Now, as you can tell already, I did like the film, and frankly I really want to like the film more, but there are issues that are highly problematic with Never Let Me Go. The first and foremost problem comes from Alex Garland's script. Garland is a writer who's work I normally enjoy (and am looking forward to his Judge Dredd adaptation), but despite this not being a bad script, it's also not a good script. I was really troubled because despite having never read the book, never read the script and never seen the film, I could guess everything that was going to happen. The way he reveals the 'concept' is interesting and subtle, but it felt so contrived and outside of reality that I found it very hard to attach to these characters. Speaking of which, and I know these are supporting roles, the character's of Tommy D. (Andrew Garfield) and Ruth (Keira Knightley) are presented in such a two-dimensional manner that the actor's struggle to present themselves legitimately as naturalistic. My final problem comes with the artistic decision regarding the narration. There is some beautiful dialogue, and I could listen to Carey Mulligan's voice all day, but if you are going to have narration, have it be consistent throughout. When you have whole sections of the film dominated by Mulligan's monologues, only for there to points where the gaps in narration last approximately half-an-hour, you feel like they are saying "this is the part that is integral to the story, because we don't require the narration to tell you how they feel." This lack of consistency highlights both the film's stronger and weaker points.
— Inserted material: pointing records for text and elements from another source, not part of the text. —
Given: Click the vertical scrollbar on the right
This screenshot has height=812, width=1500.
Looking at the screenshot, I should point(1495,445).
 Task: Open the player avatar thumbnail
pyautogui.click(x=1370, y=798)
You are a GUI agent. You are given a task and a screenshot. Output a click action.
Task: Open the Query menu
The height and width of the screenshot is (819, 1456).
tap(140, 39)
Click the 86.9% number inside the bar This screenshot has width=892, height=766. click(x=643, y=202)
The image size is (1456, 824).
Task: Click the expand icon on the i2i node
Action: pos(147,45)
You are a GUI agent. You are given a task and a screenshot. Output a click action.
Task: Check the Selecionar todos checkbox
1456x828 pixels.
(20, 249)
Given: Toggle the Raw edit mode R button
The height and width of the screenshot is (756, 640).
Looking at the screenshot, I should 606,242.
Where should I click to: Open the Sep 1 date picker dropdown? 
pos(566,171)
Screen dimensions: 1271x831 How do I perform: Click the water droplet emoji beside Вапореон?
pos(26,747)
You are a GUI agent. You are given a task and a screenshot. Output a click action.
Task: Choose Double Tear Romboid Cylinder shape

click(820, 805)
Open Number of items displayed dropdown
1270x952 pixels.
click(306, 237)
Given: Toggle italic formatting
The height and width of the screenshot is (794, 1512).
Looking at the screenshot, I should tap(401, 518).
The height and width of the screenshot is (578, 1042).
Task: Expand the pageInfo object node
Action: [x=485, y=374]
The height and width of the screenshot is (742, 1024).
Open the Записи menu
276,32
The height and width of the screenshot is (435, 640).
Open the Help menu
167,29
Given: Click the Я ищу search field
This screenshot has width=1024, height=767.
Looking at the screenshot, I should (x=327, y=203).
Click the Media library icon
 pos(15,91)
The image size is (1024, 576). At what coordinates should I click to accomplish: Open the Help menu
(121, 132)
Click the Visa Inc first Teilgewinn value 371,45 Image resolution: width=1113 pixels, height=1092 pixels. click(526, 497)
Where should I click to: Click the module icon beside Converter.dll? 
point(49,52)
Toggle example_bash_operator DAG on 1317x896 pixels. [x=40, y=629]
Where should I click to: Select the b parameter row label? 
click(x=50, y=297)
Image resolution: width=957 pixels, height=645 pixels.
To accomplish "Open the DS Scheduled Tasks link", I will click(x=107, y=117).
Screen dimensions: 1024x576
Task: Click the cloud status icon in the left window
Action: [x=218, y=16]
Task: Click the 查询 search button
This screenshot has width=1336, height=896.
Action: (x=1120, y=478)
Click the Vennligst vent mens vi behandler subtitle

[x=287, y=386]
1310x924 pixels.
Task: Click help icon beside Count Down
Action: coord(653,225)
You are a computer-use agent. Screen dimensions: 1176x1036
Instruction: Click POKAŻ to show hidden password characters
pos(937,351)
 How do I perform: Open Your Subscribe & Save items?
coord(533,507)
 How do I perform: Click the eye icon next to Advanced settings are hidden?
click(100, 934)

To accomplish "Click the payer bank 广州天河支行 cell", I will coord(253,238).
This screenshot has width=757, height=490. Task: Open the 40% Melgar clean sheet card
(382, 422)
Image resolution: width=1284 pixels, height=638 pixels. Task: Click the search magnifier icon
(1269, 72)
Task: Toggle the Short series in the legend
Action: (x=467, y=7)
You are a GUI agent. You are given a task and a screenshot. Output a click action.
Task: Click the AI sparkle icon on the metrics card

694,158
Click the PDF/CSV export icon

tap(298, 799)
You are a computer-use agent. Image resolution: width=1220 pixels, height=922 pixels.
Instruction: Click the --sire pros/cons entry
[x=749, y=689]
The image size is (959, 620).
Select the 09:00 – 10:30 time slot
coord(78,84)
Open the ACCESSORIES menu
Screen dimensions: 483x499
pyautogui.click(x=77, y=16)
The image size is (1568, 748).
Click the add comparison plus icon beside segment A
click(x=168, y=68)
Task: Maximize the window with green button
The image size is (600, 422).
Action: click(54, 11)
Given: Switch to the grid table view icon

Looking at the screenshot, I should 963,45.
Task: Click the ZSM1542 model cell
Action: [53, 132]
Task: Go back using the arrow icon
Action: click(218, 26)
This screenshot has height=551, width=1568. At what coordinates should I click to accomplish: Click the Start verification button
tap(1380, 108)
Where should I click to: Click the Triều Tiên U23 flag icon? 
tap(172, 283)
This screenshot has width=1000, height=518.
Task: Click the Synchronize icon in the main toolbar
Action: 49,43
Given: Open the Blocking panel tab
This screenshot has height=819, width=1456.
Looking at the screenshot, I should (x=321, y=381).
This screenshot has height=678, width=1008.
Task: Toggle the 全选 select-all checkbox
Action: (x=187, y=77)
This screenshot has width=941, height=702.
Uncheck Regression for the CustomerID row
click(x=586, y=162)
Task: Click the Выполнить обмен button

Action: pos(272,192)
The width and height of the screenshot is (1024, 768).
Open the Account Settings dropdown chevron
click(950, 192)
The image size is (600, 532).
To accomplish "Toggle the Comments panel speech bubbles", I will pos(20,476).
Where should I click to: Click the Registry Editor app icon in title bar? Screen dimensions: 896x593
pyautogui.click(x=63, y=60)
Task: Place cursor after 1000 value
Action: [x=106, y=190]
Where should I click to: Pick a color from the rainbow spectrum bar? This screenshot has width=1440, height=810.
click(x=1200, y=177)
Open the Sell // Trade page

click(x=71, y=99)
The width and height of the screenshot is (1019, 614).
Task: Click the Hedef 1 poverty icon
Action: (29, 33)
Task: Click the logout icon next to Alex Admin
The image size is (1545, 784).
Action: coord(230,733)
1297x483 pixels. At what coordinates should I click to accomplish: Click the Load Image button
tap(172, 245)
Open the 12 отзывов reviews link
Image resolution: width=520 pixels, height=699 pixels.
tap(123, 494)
While having some serious issues with its script and some of the artistic decisions made while making the filming, most notably the lack of consistency in the narration, Never Let Me Go is a good film that is worth your time. It has a terrific performance from Carey Mulligan, with good backup from Andrew Garfield, Keira Knightley and Charlotte Rampling. Also, there is a good score from Rachel Portman and you will get to see a film by Mark Romanek, someone who knows how to make inject something with a strong balance between style and substance.
The Thin White Dude's Prognosis - 6.5/10
The Thin White Dude's Self-Diagnosis - Satisfied (at the amount of work I'm getting done!)